Ahora llego a pie y voy conduciendo a un joven extranjero que está de visita. La encrucijada de caminos ahora es de andenes, como de una terminal de autobuses enorme y desvencijada. De pronto se parece al inframundo de la glorieta de Insurgentes en la ciudad de México. Estoy buscando la salida que nos permitirá tomar la calle que conduce a mi casa, que parece ser la de la infancia en Parral (Centenario #29). El gringo no entiende bien el movimiento ni el idioma y depende de mi. Entre pasillos y andenes nos perdemos y terminamos atrás de una alambrada que está recibiendo a quienes vienen del extranjero. Hay una fila larga y además se requiere pasaporte para pasar. Le explico al funcionario vista aduanal nuestra equivocación y nos dice que pasemos. Nos da cierta orientación del cómo salir; pero nos volvemos a perder y nos encontramos de nuevo con el vista. Este accede a dejarnos pasar de nuevo y a guiarnos a cambio de una gratificación. La perspectiva de pagar el soborno me hace sentir mal ante el extranjero pero decido pagar sintiéndome avergonzado. Nos conduce al exterior a una macro-plaza de la que parte la calle Centenario. Estoy apesadumbrado por haberme involucrado en rocedimientos tortuosos e ilegales para llegar hasta aquí...
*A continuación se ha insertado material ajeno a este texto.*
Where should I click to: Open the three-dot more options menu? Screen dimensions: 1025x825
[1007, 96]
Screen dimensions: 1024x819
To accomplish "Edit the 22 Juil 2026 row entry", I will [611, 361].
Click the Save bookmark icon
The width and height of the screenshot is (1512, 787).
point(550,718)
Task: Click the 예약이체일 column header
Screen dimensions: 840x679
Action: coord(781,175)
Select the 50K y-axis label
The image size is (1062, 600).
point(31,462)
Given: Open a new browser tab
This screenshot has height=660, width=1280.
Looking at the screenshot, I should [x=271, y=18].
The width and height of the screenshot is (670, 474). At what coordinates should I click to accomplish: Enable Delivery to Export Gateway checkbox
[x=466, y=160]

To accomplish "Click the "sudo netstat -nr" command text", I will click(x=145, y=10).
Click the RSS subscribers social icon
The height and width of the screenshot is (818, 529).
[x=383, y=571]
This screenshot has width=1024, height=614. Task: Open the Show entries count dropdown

Voy conduciendo un Jetta por una carretera sinuosa atrás de un auto grande y viejo que va rebasando a vehículos más lentos. El auto lo conduce un señor de edad y lleva de pasajero a un joven. Yo, solo, me enrolo en la competencia de rebasarlo. Él acelera y yo siento que aunque su auto es más grande al mío, con tecnología más moderna y con mi arrojo, lograré superarlo. Acelera más al tiempo que sigue rebasando a otros autos. Me le pego defensa a defensa esperando el espacio para rebasar. De pronto el auto de enfrente acelelera fuertemente, como dragster en arrincones, dejando hule derretido sobre la carretera. Paso el dedo sobre el hule derretido al pasar encima de él y me quema. Pasando sobre el hule, todo a gran velocidad, me doy cuenta de que parece diesel, siento temor de patinar pero acelero. Continúo muy rápido por la carretera que ahora va de bajada y continua siendo serpenteante en medio del bosque, de cañadas y muros de contención de piedra y cemento pintados de blanco. Vuelvo a alcanzar al auto grande y viejo. Me le pego y de pronto vuelve a acelerar dejando de nuevo hule derretido sobre el asfalto. Alguien me hace el comentario de que esos autos tienen esa capacidad.
1 comentario:
Lo que alcanzo a ver es que estás en un momento de tu vida en donde hay muchos caminos, no sé si son opciones, pero seguro estás caminando. El hombre que va contigo pudiera ser extranjero porque es una energía que entiende poco lo tuyo y porque es alguien ajeno a ti.Uno de los caminos te lleva al pasado,a Parral, sin embargo aunque quieres volver a ese tiempo ya no regresas. Los vista aduanales son energías que tu consideras negativas(corruptos) y te apenas de ser parte de eso. El hombre que va en el otro auto , no sé por qué creo que es tu papá y tú cuando niño, pero no encuentro una relación o sentido.